What is being asked: For the entries below, report every line that includes the word "Instagram".

-------------------------

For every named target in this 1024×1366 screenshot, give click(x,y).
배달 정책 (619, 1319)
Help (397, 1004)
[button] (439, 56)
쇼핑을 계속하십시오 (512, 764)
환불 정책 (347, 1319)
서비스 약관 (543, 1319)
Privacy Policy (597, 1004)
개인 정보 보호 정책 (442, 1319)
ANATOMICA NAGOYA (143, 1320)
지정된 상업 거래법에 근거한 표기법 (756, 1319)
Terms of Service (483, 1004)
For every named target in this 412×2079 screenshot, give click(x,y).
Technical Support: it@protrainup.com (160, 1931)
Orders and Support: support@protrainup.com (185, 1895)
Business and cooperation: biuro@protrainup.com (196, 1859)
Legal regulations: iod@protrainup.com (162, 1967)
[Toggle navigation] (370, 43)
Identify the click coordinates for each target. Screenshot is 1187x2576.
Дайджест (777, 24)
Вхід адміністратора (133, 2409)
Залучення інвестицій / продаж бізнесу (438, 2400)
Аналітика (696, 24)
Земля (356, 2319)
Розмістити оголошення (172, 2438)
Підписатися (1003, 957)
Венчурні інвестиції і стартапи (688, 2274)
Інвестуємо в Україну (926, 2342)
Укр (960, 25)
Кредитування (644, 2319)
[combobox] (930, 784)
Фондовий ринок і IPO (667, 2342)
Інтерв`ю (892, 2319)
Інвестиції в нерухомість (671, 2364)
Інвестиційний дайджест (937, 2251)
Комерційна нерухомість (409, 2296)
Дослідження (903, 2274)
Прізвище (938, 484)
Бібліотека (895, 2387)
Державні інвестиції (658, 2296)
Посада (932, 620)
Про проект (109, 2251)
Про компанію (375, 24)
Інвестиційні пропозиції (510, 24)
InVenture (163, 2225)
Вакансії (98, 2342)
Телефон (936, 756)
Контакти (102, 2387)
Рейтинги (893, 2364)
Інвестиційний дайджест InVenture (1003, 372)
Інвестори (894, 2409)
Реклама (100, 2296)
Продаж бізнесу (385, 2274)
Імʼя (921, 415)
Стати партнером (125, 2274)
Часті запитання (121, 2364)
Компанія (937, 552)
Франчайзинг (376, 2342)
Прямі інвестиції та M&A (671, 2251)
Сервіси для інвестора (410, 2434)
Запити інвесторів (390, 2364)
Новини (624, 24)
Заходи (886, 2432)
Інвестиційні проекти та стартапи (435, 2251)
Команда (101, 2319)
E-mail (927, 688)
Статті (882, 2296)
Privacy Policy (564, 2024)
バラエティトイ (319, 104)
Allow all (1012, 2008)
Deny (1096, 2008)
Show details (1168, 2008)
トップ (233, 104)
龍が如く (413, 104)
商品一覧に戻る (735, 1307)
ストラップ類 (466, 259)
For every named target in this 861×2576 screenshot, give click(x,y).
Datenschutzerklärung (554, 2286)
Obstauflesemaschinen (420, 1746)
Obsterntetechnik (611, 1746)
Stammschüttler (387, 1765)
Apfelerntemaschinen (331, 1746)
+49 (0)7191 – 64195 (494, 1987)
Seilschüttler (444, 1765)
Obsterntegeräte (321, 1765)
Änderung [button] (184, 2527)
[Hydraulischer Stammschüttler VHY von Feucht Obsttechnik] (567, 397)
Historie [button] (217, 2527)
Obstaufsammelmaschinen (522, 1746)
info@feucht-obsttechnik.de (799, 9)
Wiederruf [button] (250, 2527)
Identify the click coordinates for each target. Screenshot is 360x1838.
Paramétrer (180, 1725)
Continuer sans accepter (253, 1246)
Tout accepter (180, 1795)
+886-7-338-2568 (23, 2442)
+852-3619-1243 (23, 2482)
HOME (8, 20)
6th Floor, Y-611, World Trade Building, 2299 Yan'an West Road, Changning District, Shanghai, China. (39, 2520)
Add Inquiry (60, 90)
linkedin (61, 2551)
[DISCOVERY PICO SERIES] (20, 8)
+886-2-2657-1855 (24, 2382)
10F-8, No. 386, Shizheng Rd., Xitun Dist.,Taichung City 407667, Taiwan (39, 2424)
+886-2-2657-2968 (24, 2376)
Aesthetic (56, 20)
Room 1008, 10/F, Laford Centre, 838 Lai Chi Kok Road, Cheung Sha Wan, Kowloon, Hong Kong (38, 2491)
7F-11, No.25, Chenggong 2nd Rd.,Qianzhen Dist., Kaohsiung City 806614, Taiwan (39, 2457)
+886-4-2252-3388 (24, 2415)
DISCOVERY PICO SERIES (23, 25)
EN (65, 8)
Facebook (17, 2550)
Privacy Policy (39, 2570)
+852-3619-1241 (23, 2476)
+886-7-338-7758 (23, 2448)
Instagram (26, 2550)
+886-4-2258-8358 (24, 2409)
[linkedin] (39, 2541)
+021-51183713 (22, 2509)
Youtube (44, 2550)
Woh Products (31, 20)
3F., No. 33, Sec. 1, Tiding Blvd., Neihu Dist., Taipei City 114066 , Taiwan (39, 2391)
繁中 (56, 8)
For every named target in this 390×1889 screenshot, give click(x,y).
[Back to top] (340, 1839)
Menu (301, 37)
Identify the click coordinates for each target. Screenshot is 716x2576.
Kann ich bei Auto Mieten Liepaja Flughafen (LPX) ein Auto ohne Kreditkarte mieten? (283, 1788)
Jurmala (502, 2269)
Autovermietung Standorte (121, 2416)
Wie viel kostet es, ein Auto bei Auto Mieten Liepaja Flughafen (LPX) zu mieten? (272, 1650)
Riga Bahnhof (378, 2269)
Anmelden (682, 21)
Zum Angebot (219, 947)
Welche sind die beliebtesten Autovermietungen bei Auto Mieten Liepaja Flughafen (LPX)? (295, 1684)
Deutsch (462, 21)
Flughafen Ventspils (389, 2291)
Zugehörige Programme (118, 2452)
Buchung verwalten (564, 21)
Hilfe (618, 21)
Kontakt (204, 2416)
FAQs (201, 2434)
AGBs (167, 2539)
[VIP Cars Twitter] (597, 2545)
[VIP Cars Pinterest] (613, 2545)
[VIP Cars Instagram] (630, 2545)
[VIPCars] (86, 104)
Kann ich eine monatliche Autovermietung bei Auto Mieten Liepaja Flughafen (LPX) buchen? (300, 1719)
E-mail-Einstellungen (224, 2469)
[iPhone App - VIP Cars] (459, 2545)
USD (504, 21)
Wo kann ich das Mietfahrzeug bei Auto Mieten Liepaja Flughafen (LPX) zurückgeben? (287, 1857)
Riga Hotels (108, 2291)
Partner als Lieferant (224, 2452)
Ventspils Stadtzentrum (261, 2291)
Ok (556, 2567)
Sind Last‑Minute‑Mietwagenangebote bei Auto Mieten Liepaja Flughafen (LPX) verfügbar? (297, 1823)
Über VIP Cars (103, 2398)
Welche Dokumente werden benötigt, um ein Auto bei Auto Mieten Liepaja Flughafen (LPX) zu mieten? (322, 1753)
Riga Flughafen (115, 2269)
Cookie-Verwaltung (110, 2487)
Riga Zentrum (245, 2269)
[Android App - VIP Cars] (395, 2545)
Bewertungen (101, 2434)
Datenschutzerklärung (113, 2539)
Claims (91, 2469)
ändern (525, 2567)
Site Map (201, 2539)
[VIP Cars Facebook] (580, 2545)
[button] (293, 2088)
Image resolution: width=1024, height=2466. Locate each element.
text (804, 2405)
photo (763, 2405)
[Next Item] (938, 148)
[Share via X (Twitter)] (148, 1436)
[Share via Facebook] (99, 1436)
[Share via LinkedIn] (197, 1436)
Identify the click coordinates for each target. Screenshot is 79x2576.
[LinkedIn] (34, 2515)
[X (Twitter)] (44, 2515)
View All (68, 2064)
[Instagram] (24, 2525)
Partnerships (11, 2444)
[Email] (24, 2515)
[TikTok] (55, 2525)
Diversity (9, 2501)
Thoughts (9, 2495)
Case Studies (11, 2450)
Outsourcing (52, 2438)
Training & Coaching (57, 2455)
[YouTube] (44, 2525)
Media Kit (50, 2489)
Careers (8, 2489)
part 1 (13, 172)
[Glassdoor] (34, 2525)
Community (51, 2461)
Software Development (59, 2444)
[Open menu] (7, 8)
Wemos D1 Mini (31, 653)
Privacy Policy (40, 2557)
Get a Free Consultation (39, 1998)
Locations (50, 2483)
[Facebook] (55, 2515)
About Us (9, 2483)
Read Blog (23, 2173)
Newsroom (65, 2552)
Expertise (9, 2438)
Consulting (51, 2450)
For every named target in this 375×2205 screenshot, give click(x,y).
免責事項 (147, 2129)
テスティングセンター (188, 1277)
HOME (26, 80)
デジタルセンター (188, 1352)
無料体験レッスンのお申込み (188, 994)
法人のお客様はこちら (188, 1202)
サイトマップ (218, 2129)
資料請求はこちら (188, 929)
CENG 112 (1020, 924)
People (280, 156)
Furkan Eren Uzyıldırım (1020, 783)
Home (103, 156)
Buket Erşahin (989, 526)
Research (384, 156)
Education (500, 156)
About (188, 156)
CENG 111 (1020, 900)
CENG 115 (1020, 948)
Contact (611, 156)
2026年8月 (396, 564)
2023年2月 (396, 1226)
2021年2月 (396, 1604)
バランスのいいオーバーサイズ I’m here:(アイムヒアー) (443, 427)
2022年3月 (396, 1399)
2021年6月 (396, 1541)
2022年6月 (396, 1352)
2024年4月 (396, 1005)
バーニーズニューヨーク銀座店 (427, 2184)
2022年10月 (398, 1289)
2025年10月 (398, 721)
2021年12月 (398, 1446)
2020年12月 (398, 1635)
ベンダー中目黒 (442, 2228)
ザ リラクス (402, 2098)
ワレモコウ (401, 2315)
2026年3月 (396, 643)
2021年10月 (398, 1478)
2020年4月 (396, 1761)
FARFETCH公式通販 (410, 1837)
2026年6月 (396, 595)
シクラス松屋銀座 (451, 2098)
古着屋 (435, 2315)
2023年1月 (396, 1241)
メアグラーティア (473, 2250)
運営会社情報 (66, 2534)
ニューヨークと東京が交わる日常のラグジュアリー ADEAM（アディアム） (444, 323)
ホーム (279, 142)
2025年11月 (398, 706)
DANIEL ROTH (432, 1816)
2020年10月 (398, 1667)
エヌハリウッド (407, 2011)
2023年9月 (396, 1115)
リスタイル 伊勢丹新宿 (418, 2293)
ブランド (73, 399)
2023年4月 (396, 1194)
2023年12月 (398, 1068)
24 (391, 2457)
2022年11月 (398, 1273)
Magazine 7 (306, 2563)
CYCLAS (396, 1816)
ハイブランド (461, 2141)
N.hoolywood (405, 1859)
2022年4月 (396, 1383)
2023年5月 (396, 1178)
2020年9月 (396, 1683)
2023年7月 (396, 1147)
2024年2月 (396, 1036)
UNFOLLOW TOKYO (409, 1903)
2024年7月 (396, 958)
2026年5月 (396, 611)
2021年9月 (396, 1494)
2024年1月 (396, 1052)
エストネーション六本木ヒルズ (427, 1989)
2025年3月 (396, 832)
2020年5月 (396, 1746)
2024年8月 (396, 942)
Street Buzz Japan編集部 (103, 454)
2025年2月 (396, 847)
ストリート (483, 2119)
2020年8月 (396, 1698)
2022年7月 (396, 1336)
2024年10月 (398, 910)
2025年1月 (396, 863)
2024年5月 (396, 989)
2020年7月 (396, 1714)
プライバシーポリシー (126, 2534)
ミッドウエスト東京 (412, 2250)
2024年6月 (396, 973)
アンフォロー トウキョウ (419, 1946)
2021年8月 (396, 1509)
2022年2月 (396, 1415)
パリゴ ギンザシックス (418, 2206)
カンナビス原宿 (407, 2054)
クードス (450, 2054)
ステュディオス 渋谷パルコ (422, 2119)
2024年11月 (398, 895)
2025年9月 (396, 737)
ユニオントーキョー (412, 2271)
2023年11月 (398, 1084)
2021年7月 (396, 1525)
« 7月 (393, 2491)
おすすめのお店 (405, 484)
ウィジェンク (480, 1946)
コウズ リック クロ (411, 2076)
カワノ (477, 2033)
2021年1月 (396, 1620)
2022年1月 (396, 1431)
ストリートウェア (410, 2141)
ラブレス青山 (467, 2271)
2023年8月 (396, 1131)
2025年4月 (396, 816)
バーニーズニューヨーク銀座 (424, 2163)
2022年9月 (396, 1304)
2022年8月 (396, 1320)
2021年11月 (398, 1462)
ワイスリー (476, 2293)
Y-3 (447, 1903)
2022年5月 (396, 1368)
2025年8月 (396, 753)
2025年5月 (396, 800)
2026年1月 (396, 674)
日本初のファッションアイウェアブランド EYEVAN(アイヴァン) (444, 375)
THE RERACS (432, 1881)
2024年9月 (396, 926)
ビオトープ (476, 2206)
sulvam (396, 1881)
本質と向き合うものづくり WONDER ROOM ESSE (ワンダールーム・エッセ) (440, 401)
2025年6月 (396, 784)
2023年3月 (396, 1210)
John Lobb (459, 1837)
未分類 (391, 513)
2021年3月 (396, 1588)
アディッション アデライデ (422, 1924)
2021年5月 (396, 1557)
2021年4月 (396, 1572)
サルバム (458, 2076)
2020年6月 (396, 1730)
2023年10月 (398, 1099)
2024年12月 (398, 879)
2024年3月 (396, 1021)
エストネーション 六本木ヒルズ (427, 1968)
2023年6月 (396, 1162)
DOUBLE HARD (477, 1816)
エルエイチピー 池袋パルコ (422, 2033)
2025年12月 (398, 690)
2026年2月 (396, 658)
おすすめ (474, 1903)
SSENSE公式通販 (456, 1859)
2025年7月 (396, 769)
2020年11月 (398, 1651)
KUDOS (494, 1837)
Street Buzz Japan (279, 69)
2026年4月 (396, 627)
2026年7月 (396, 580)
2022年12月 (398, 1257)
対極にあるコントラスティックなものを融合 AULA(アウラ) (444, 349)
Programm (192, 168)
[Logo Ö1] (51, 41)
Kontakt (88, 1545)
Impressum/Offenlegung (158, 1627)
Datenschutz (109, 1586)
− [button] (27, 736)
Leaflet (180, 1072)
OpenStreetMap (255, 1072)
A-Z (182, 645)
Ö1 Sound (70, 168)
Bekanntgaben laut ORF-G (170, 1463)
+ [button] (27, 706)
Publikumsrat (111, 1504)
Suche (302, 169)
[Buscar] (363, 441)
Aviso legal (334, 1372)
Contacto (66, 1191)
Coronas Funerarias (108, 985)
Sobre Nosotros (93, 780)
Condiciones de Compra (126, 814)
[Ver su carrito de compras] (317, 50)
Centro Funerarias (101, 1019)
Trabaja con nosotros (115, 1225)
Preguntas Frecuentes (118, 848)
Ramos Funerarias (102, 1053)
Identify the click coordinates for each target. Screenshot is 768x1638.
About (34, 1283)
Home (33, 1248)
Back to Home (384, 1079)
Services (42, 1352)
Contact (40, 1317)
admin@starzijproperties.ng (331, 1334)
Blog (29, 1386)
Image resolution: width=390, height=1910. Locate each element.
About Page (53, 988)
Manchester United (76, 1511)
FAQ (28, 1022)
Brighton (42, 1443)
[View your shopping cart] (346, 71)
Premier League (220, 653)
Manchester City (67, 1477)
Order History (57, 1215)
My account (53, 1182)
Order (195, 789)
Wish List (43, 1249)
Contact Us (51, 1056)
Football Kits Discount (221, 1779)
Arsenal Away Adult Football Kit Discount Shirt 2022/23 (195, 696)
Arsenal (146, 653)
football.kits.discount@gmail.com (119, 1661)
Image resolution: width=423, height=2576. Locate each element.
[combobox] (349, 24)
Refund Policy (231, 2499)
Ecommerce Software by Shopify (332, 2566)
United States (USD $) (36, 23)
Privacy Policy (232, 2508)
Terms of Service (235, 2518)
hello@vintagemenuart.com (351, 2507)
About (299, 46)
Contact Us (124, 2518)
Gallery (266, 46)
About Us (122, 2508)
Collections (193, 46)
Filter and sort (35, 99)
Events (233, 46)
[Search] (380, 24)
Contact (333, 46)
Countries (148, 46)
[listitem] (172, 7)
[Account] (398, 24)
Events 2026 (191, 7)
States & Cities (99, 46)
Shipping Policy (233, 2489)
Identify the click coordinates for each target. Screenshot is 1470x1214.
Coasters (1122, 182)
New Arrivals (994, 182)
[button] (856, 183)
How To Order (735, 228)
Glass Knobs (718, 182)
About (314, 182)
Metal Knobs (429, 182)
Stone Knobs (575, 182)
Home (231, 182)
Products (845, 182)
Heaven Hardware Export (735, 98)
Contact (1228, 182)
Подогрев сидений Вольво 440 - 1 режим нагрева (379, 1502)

-------------------------

Finished task:
Instagram (26, 2550)
[VIP Cars Instagram] (630, 2545)
[Instagram] (24, 2525)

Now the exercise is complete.